++++ Task inputs

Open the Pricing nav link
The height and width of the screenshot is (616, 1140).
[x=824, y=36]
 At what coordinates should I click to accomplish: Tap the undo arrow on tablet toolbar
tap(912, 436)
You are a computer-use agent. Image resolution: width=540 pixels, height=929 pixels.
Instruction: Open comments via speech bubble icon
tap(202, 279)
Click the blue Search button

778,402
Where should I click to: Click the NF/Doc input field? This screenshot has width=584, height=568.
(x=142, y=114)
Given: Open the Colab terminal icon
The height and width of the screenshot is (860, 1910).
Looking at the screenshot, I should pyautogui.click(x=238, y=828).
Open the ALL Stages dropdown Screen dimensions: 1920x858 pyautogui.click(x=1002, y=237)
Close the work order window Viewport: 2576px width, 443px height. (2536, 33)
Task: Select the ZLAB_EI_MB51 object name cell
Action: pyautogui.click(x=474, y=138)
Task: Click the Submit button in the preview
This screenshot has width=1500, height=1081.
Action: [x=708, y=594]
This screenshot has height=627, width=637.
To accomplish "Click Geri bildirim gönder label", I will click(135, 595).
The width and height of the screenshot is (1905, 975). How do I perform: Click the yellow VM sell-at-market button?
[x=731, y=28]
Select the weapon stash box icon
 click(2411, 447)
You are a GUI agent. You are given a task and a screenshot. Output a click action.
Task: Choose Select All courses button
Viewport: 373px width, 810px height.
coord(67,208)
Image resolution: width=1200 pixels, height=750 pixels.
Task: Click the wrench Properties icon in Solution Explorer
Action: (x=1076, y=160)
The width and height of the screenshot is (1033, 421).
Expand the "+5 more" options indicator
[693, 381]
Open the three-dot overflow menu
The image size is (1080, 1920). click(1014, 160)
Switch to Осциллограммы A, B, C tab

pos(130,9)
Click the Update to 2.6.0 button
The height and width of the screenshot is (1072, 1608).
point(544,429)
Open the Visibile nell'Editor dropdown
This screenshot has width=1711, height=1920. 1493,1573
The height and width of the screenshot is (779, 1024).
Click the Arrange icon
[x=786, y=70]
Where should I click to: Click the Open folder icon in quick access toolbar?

++++++++

Each line of the listing that includes the word "agent" should be copied out.

You are a computer-use agent. Image resolution: width=540 pixels, height=929 pixels.
You are a GUI agent. You are given a task and a screenshot. Output a click action.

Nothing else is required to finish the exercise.